The answer is of course that search engines can’t find everything you want and that the term ‘search’ means just that. You can find facts, articles and single elements fairly easily. You can spend hours (and we all have..) heading off down online byways reading reports, articles, blogs and comments which have some link to the search term you entered into the box. Google gets better and smarter at finding more relevant results with every search, but it still cannot replicate a directory. You can find people via professional online platforms LinkedIn and Xing, and they’re really good at some aspects – but you often have to pay a subscription to access the really clever stuff. But the fact remains that if you want useful information, collated into a usable format you need to have interpretation and classification and that costs money.
The value of a structured, validated index of people and organisations that has been created by specialists in their field will always trump an algorithm in a search engine.
Each of these three books are produced by organisations that have close and personal links with the people and businesses listed inside them. They have background reading, statistics, observations and are easy to navigate.
When I am planning new business development or a marketing strategy in the motor industry, then printed guides are a core part of my research. As I narrow down the groups or people I need to contact, then I switch online and carry on more detailed analysis – and here the internet picks up the trail very well.
Until ‘search’ becomes ‘information’ I’ll always have room on my shelf for the properly researched printed word in directories. How about you?

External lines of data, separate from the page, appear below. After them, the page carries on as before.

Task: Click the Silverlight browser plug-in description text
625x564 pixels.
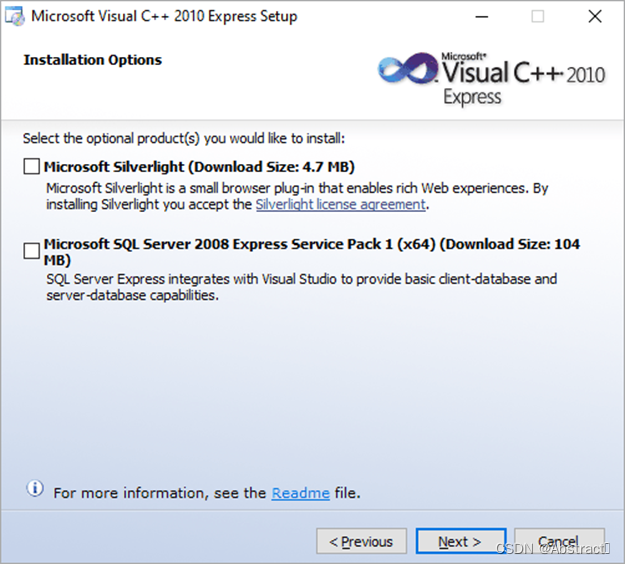Action: point(297,188)
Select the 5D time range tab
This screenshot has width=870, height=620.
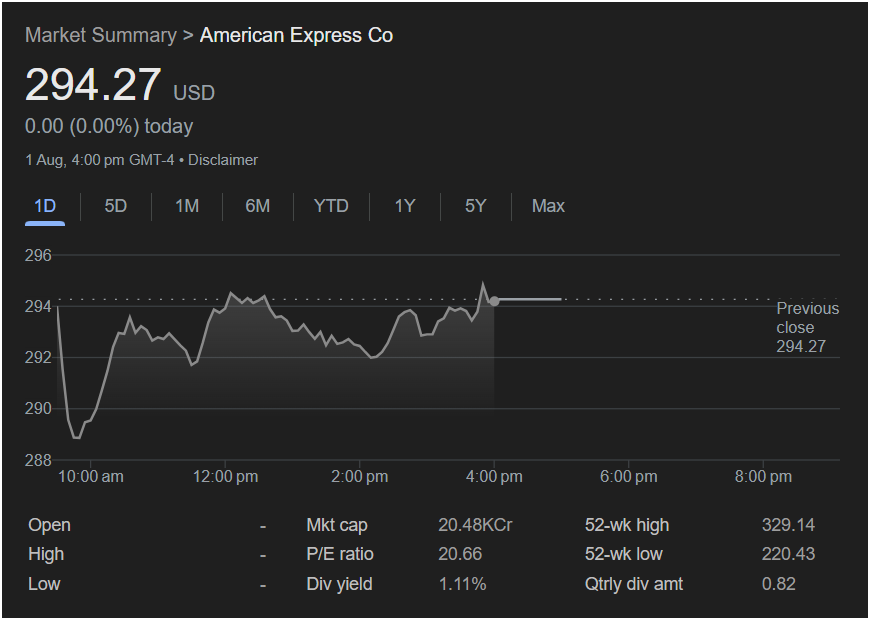click(116, 206)
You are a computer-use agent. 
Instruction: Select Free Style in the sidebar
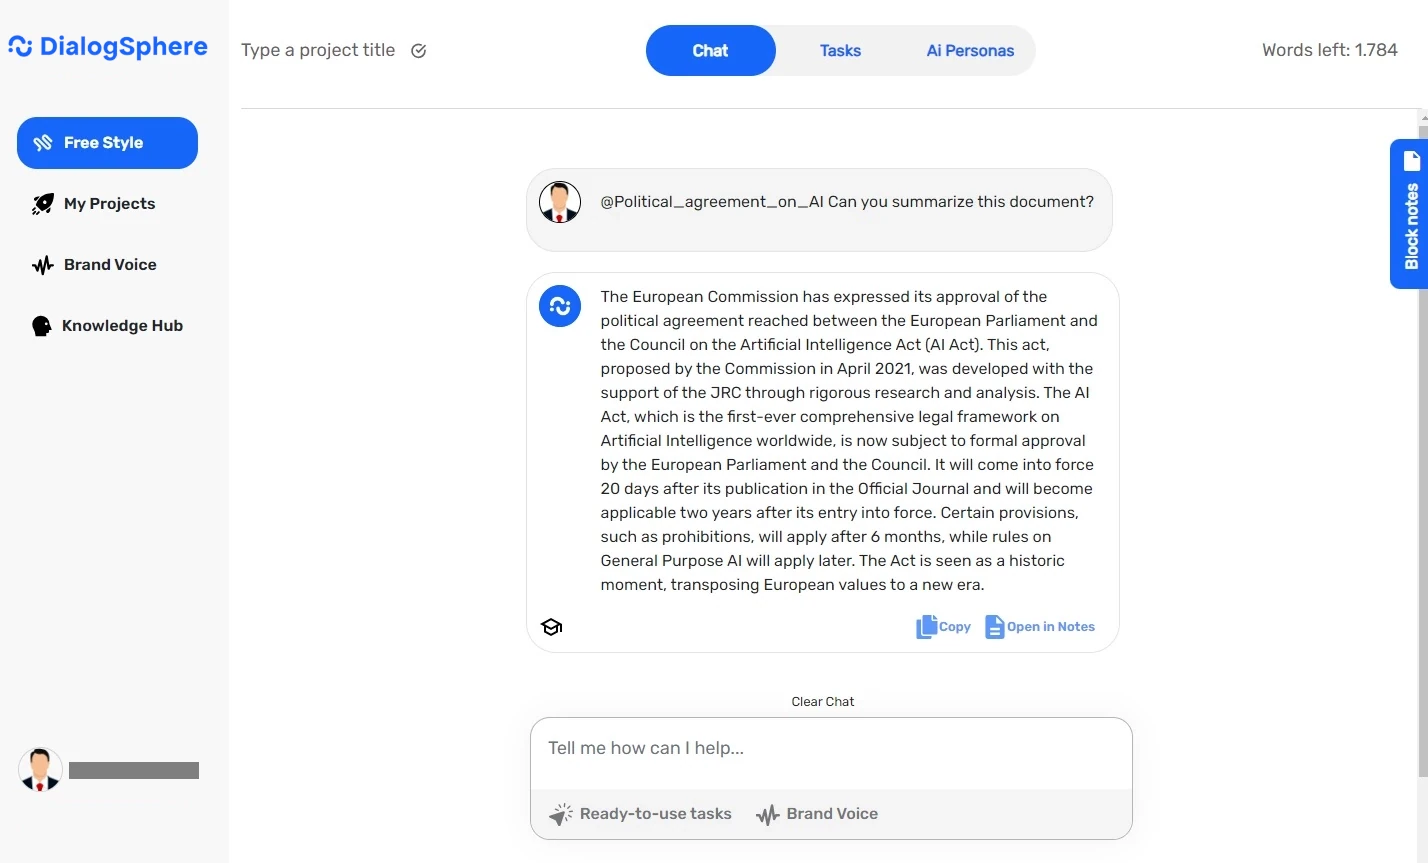coord(107,143)
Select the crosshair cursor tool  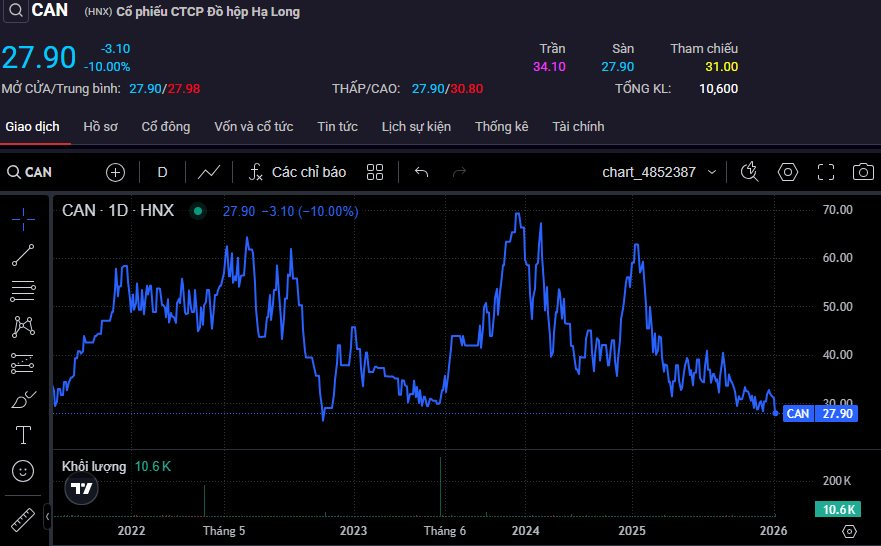click(22, 216)
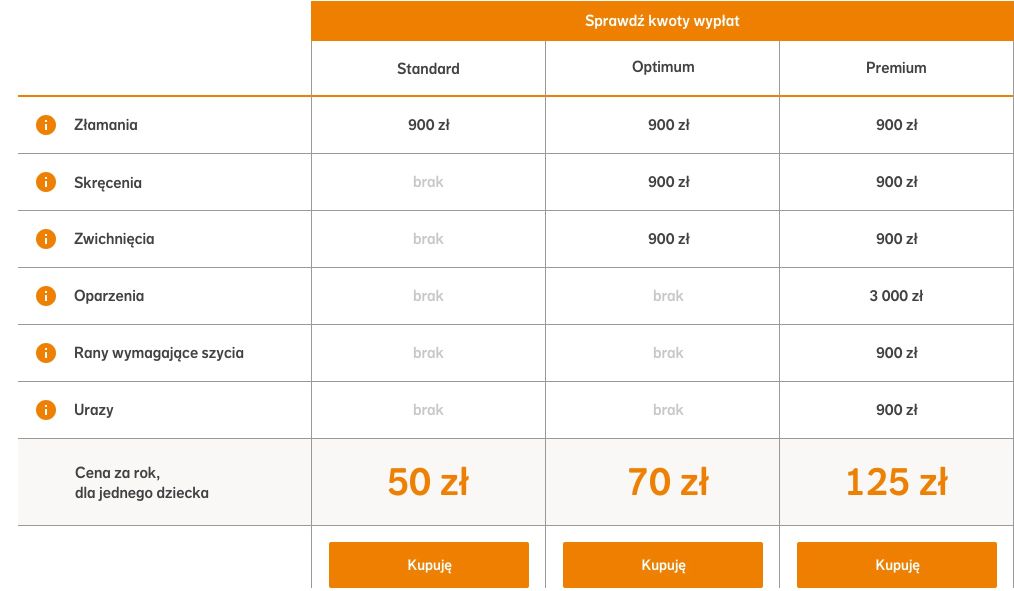This screenshot has width=1014, height=591.
Task: Click Kupuję button under Premium plan
Action: click(x=897, y=565)
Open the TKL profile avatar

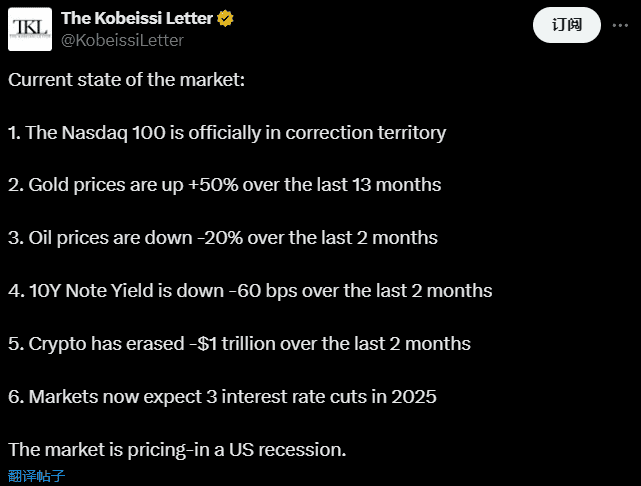pyautogui.click(x=30, y=29)
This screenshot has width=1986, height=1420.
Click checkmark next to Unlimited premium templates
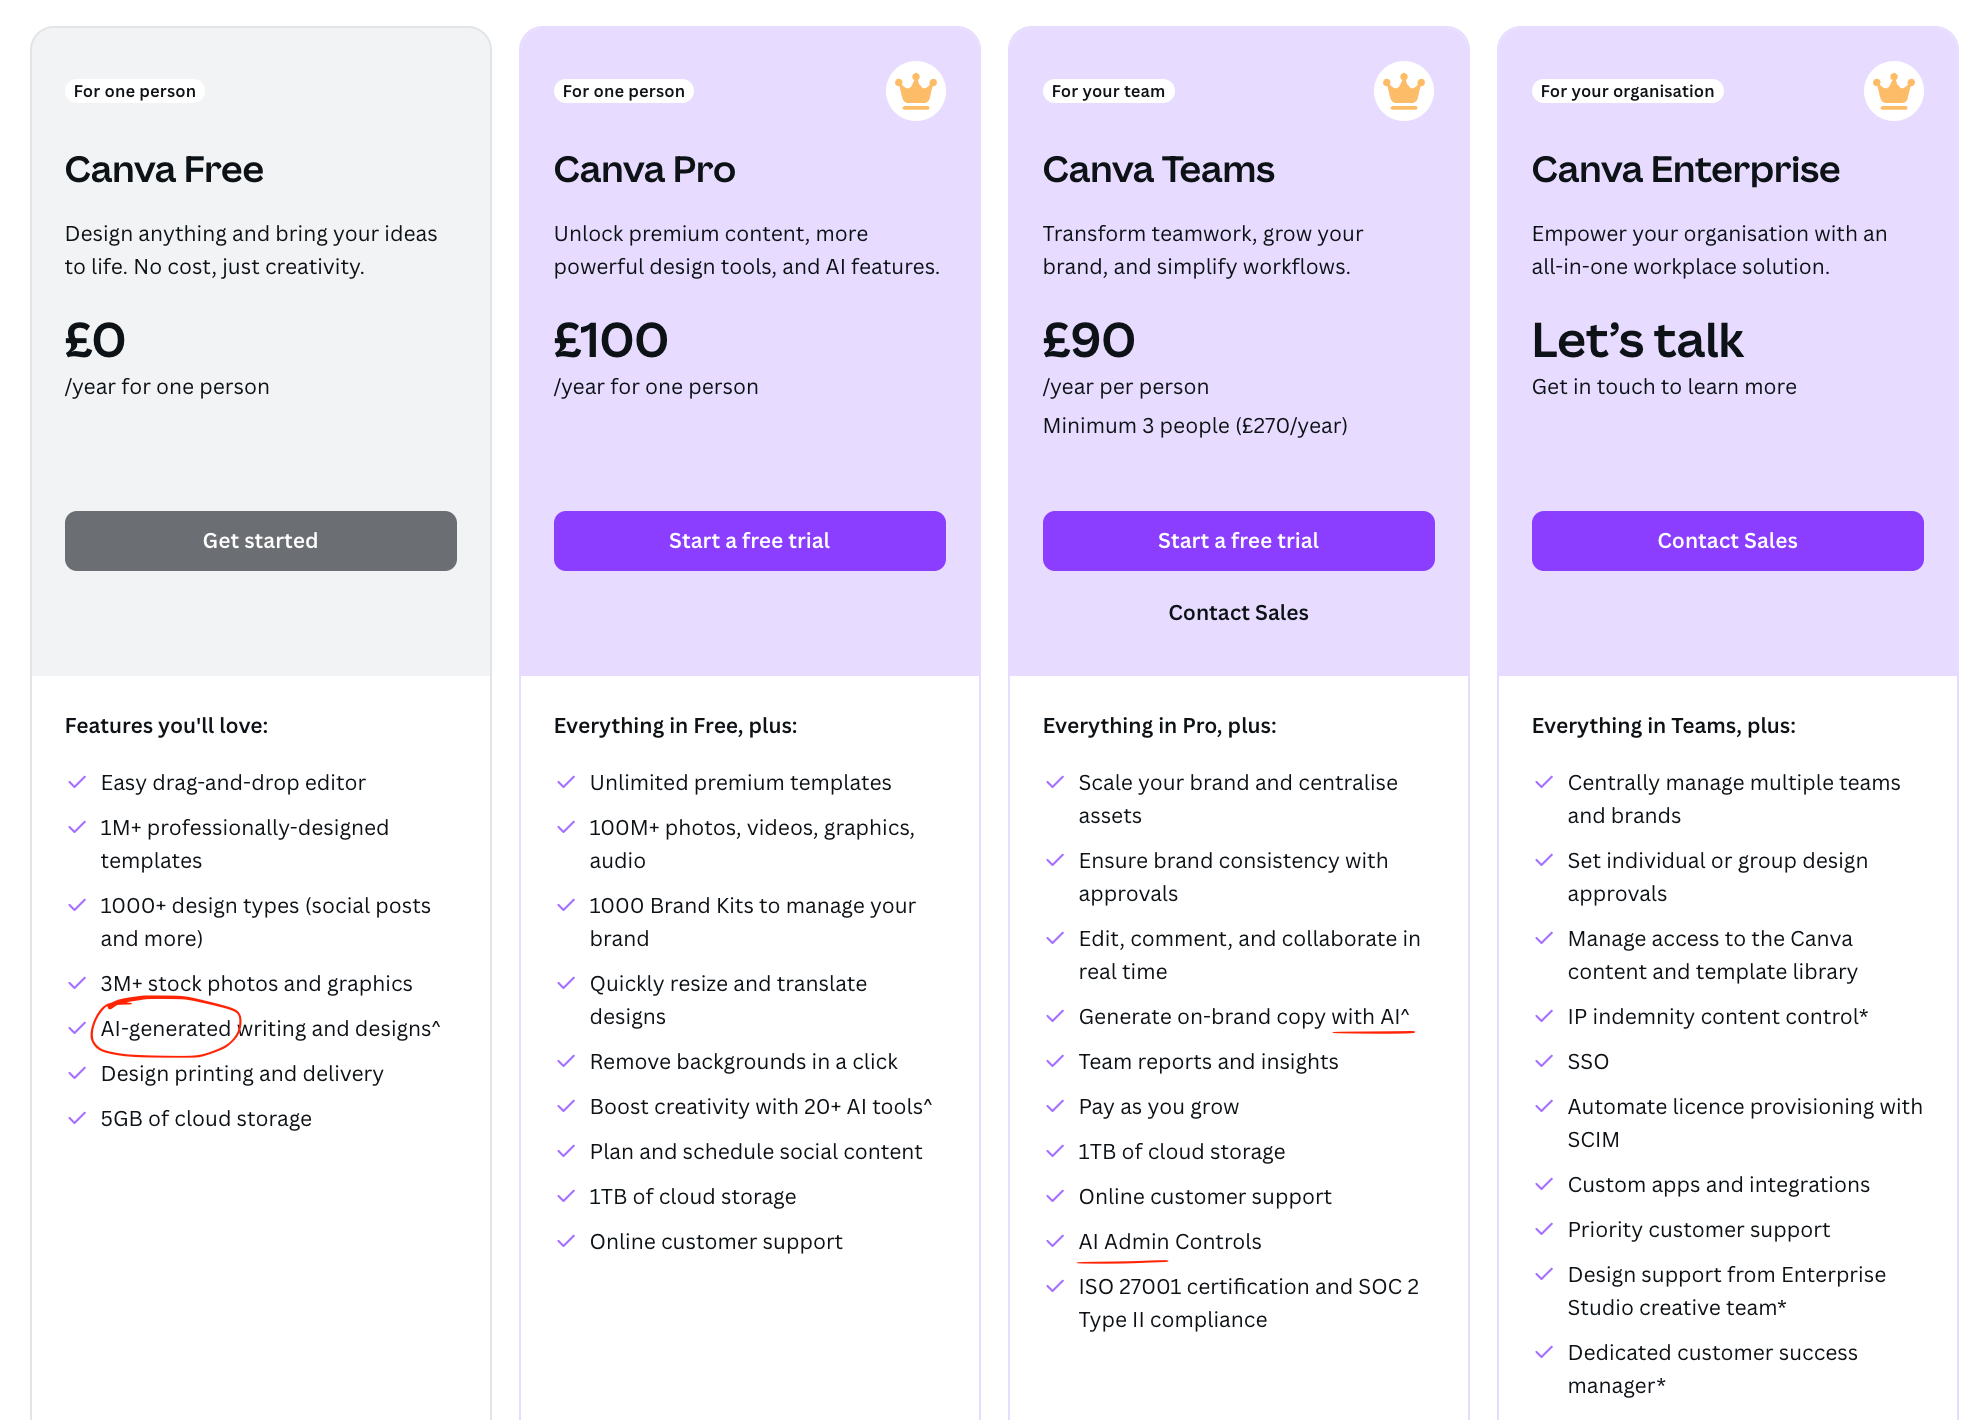point(565,782)
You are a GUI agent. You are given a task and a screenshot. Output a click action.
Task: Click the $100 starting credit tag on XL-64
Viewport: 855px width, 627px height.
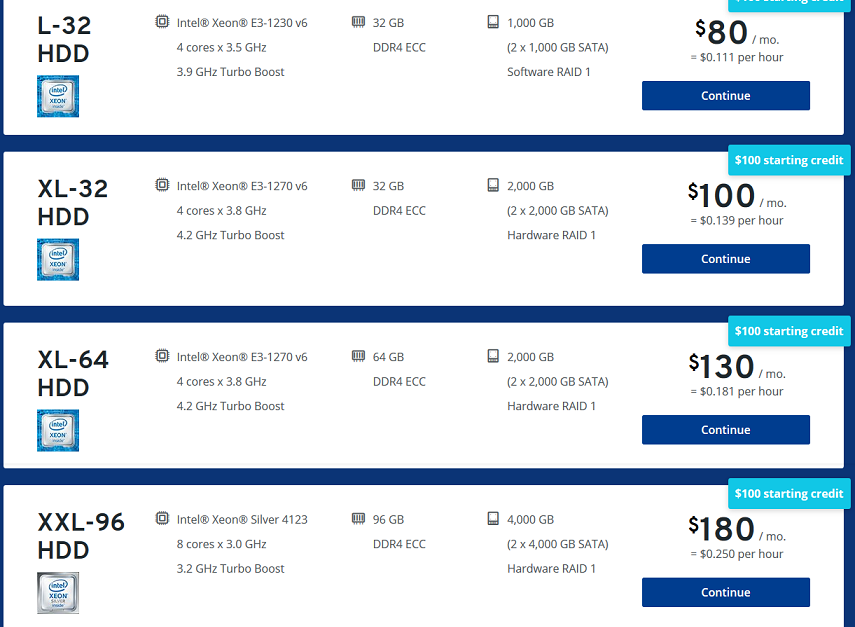tap(789, 331)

About Al Clarke – I am a marketing and communications specialist who has worked in the motor industry at board level since 1997. I have held senior positions in global brands such as Ferrari and the BBC including a decade working as a journalist.I am a member of the Institute of Directors, the Public Relations Consultants Association, an expert member of the digital community Smart Insights and Life President of the Motor Industry Public Affairs Association.I speak regularly in the field of marketing communications to businesses and the media with particular reference to digital media. Find me on Twitter @alclarkeltd and LinkedIn.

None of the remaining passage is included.